Google couldn't convince enough healthcare providers and end-users to sign up for its service because it could not convince them that it fully understood how to improve the quality of healthcare beyond reengineering some of its primitive recordkeeping systems.
Without any deep industry domain expertise or experience, Google couldn't convince individuals or institutions to relinquish their health records to an untested vendor that offered little more than a generic set of commoditized cloud services to house their personal data.
Plenty of Cloud Action
Meanwhile, the healthcare industry is not letting Google's lackluster attempts discourage it from looking elsewhere for cloud services that can help providers better serve patients while streamlining their operations to reduce their ongoing costs.
For instance, the Personal Health Records market generated an estimate US$312.2 million in 2010 and will equal approximately $415 million in 2015 -- a 33 percent increase -- according to a recent Frost & Sullivan study.
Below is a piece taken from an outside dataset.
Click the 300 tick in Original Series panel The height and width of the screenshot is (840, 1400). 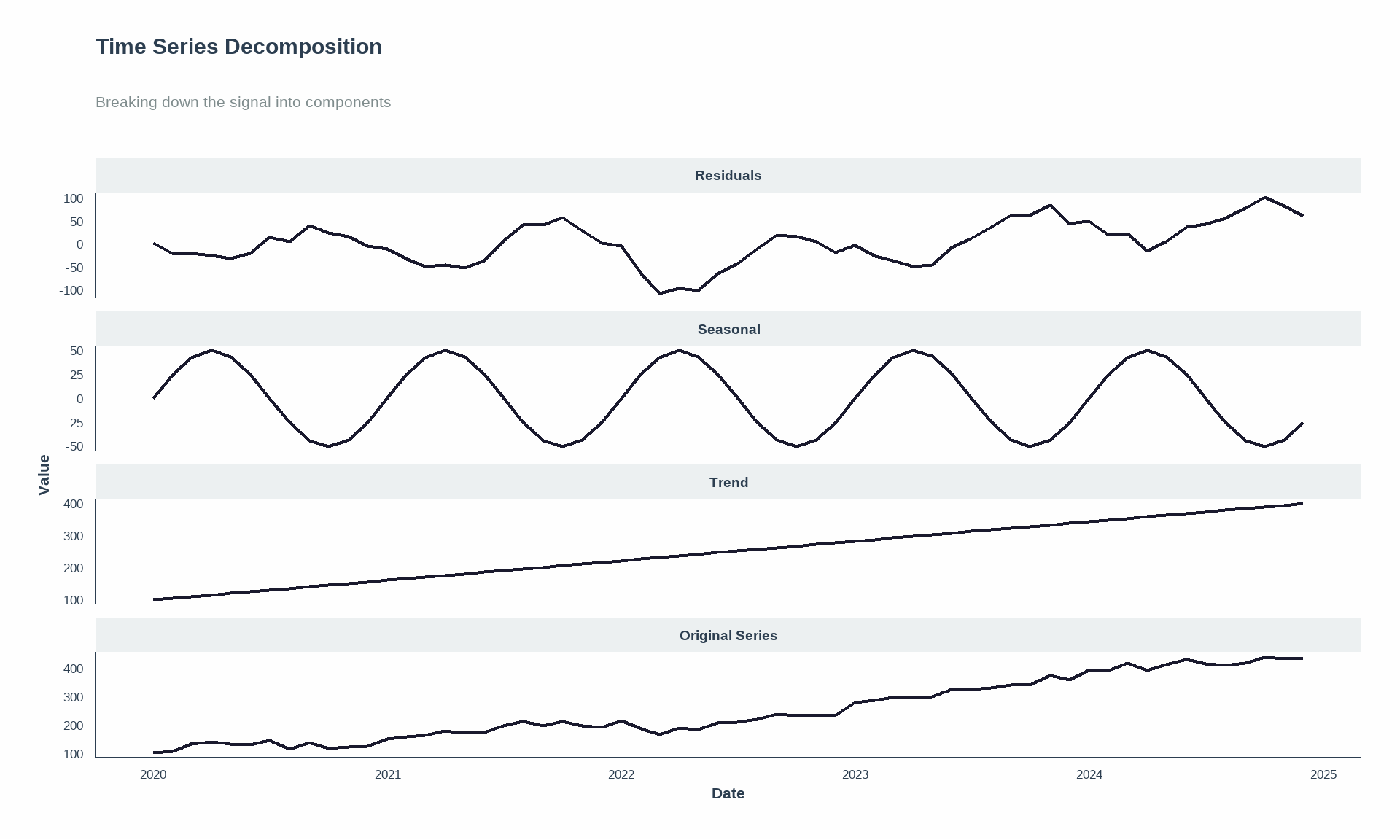click(74, 697)
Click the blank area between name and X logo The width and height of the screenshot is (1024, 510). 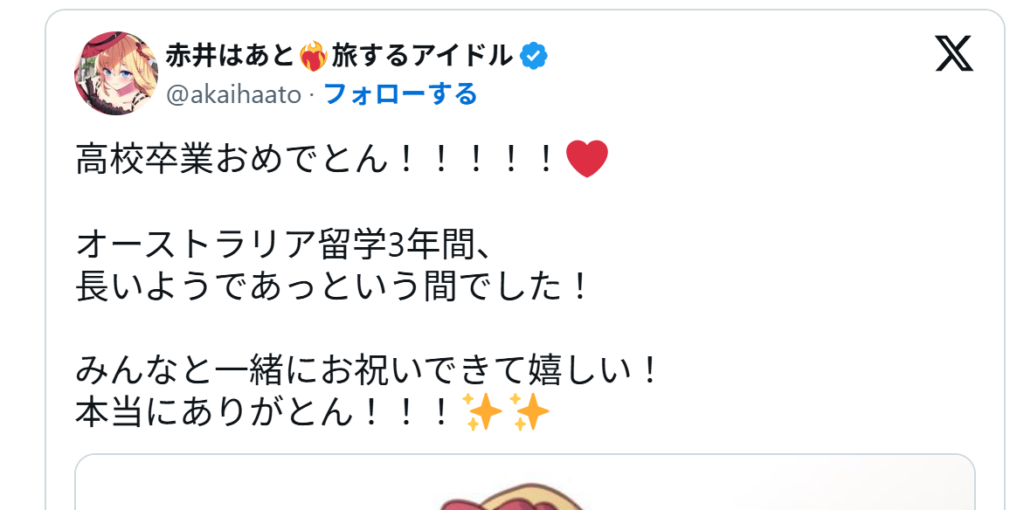coord(738,57)
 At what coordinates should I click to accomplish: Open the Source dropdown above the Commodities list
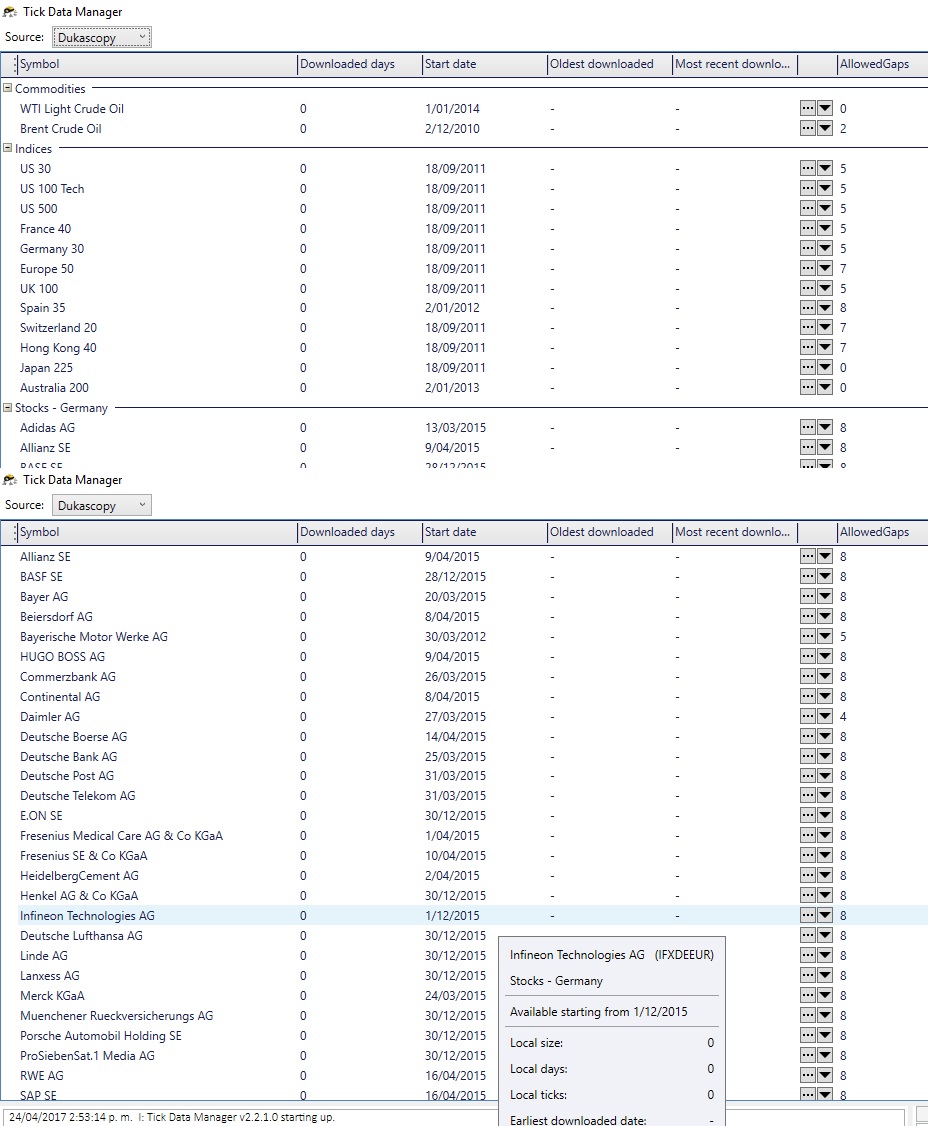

Not all of this market will be captured in the cloud, but a growing proportion will be stored there despite Google's retreat from this business.
I've moderated a series of panels at various CIO forums in recent weeks and heard many healthcare industry IT decision-makers talk about how they are becoming increasingly receptive toward any and all forms of cloud services that can demonstrate clear quality of service benefits and prove that they are reliable and secure.
Some are using cloud services to store data. Others are using cloud services to share information to accelerate diagnoses and facilitate broader research. Many are simply trying to keep pace with the demands of their physicians and other caregivers, as well as escalating patient demands and expectations.
Amazon Web Services' website lists numerous healthcare case studies that illustrate various ways that simple Infrastructure as a Service (IaaS) offerings are being leveraged already. For instance, TC3 Health is utilizing Amazon's S3, EC2, and SQS services to enable its claim processing system capacity to fluctuate as needed to satisfy its service level agreements.
The Visiting Nurse Service of New York has automated its home health services by adopting a cloud-based case management system powered by Salesforce.com's customer relationship management capabilities. The cloud-based solution has enabled VNSNY to reduce staff time spent on needless paperwork and increase its service productivity while complying with stringent HIPAA requirements.
I believe that these success stories will become the norm rather than the exception in the near future.